• Items listed in a dataset
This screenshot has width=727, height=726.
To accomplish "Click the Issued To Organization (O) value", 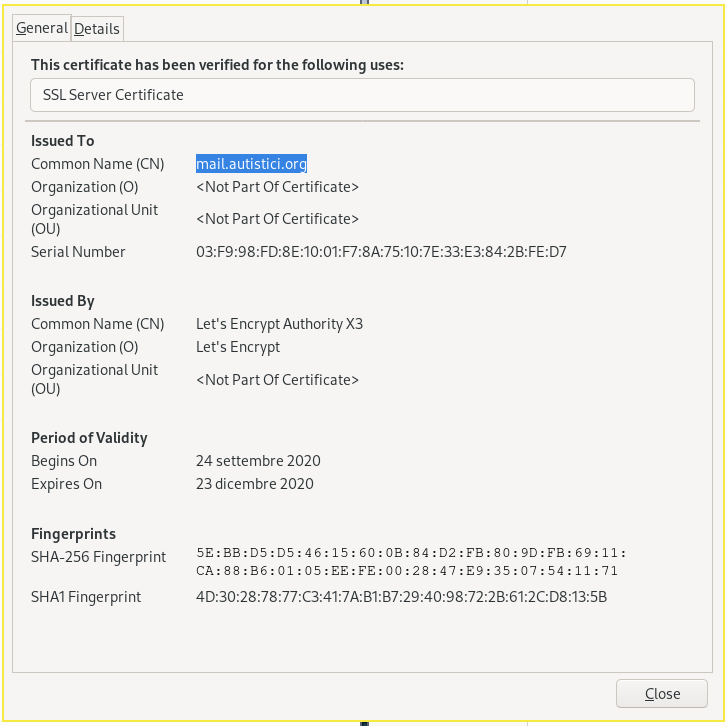I will pos(277,187).
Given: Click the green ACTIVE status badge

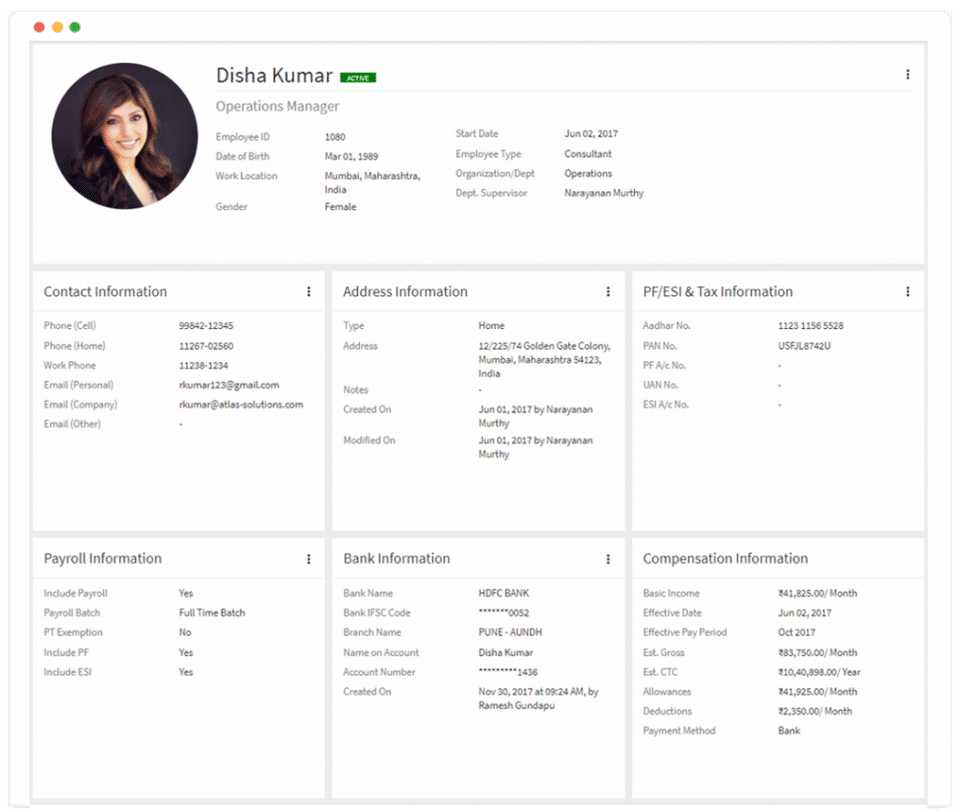Looking at the screenshot, I should tap(358, 77).
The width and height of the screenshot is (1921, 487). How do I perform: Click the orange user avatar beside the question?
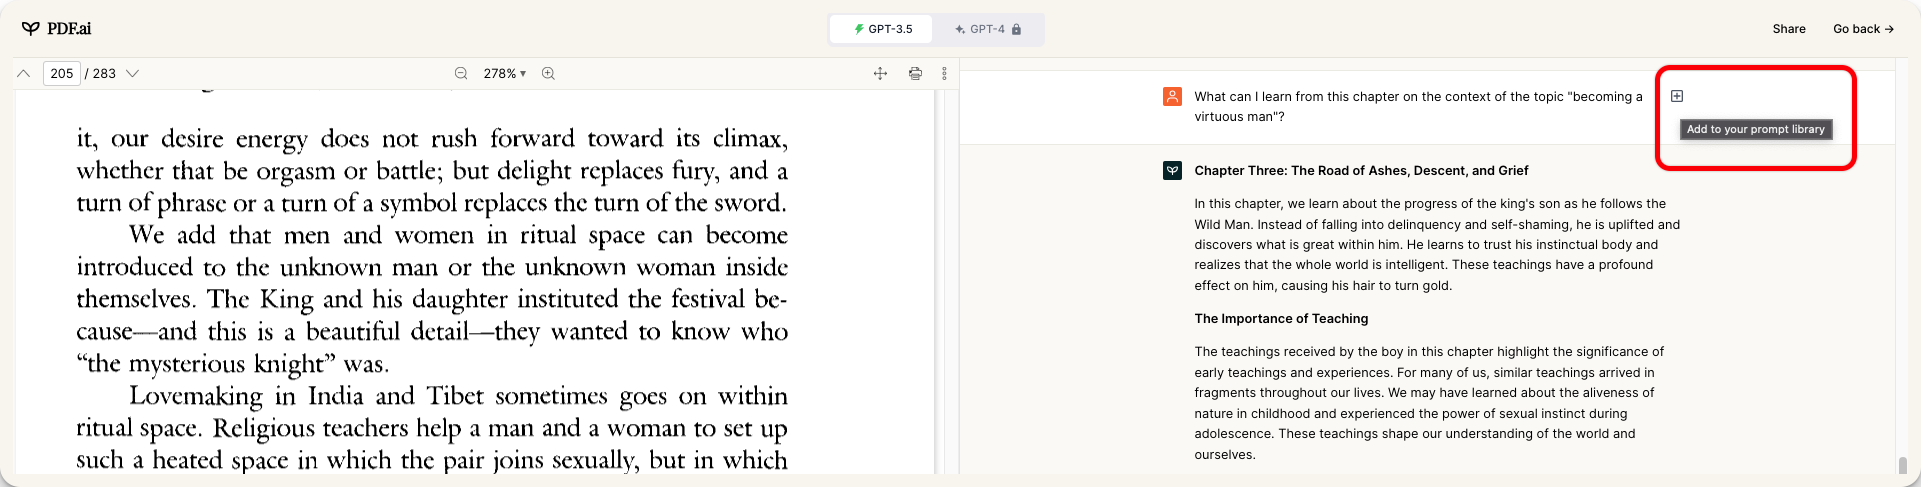[x=1172, y=97]
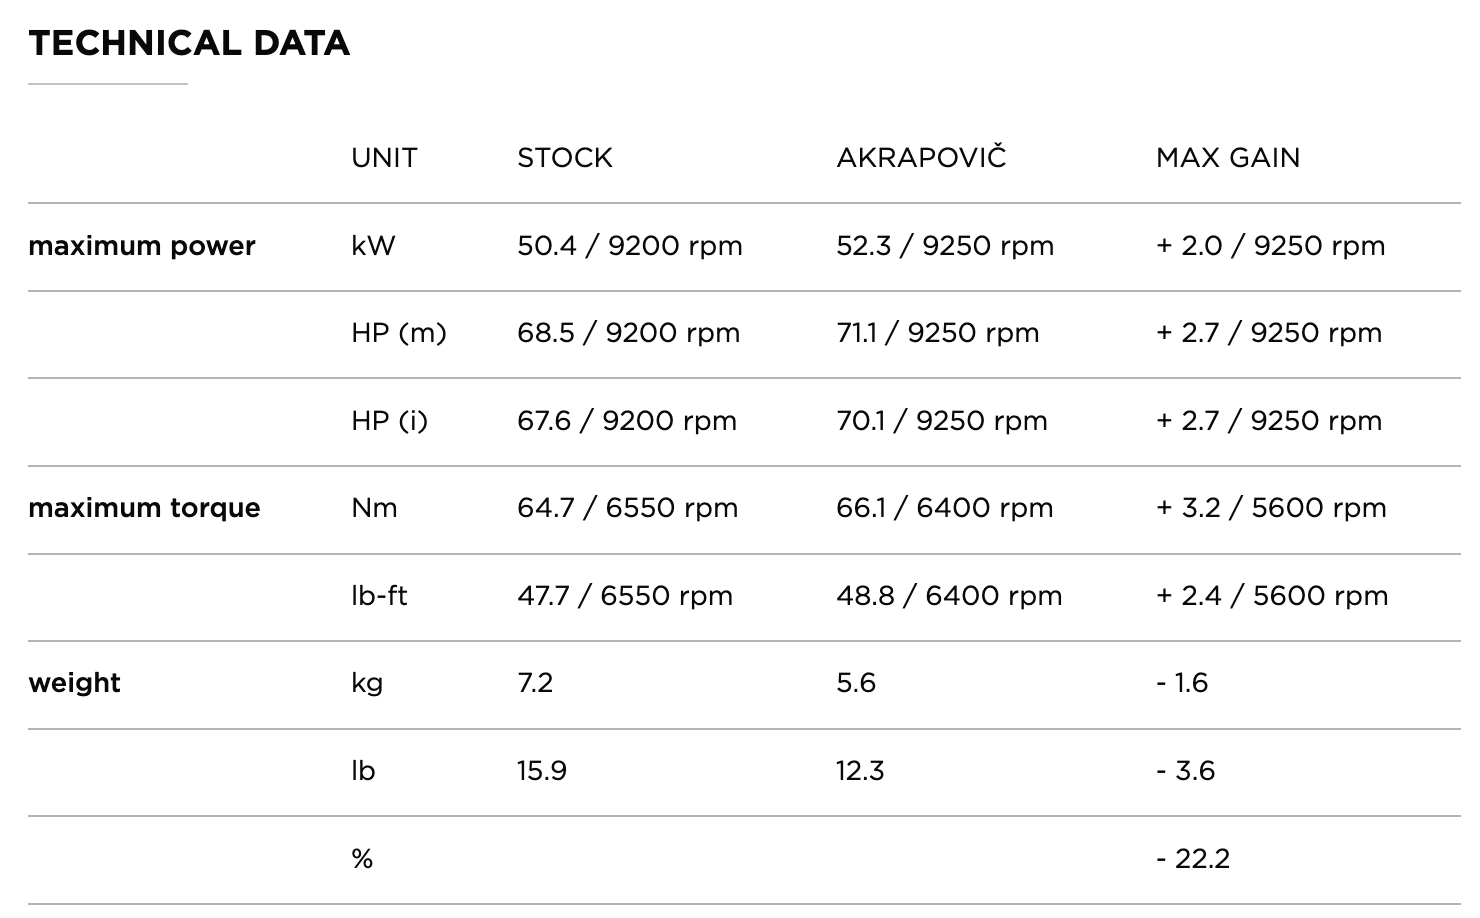The image size is (1480, 918).
Task: Click the MAX GAIN column header
Action: point(1228,158)
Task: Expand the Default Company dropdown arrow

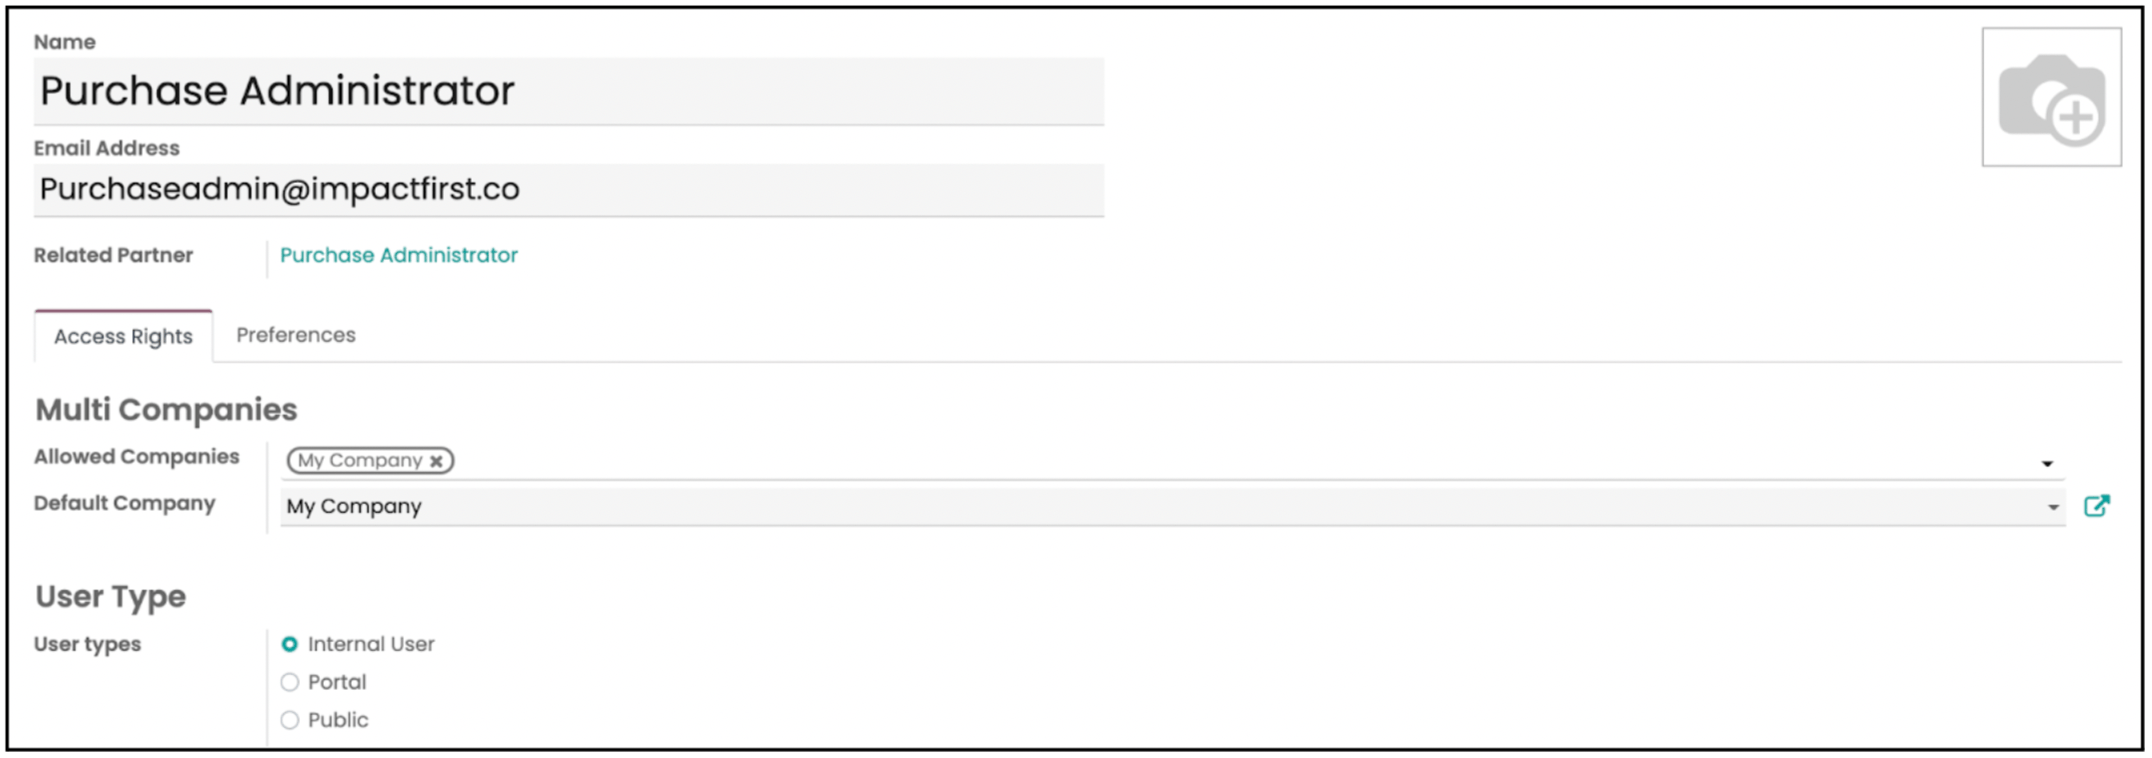Action: coord(2053,507)
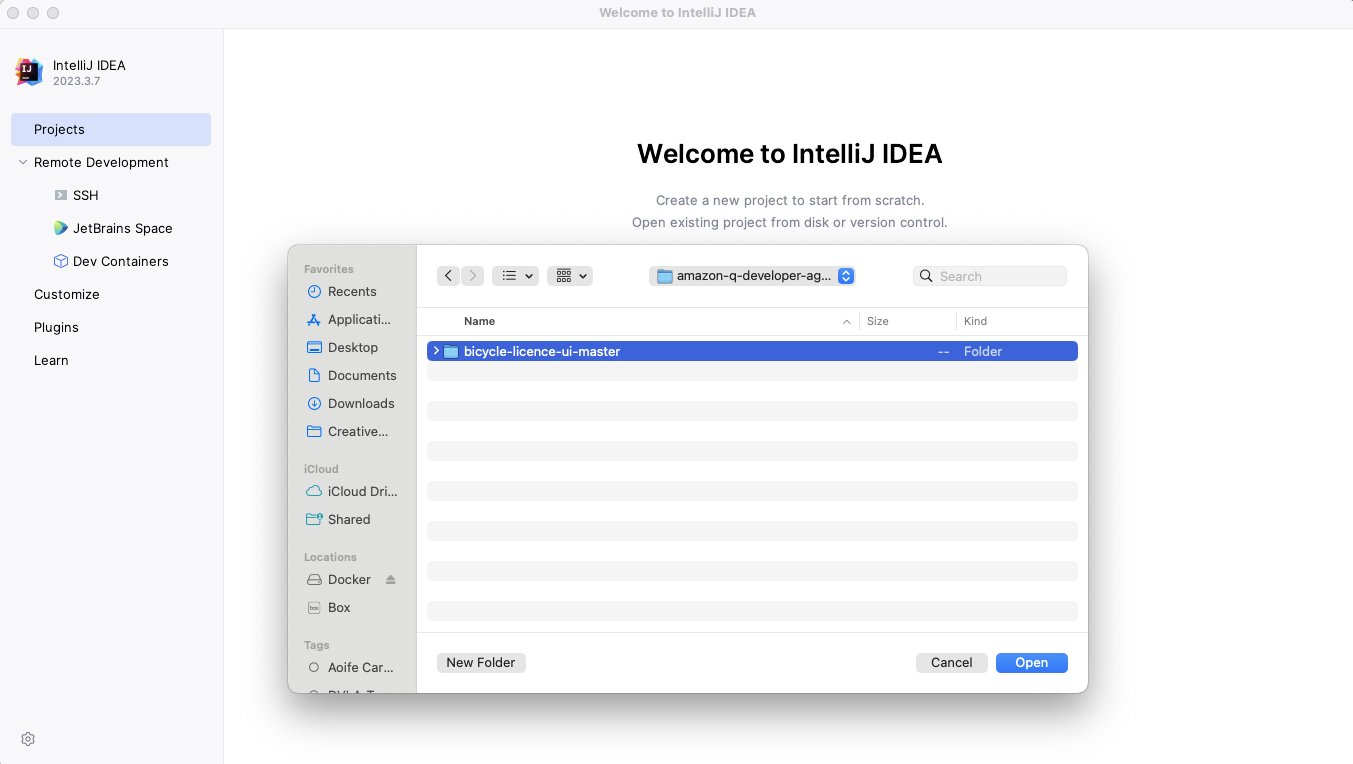
Task: Open Recents in the Favorites sidebar
Action: (352, 291)
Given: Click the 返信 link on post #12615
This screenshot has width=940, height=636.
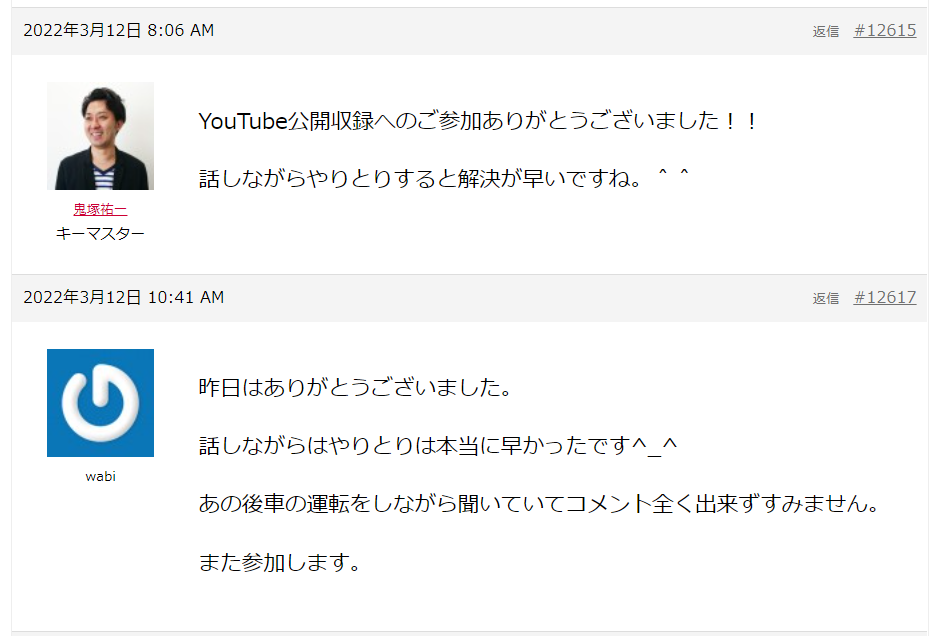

• Assigned task
Show all lines in the entries above where the word "This" appears.

• Output below
This screenshot has width=727, height=726.
This screenshot has width=940, height=636.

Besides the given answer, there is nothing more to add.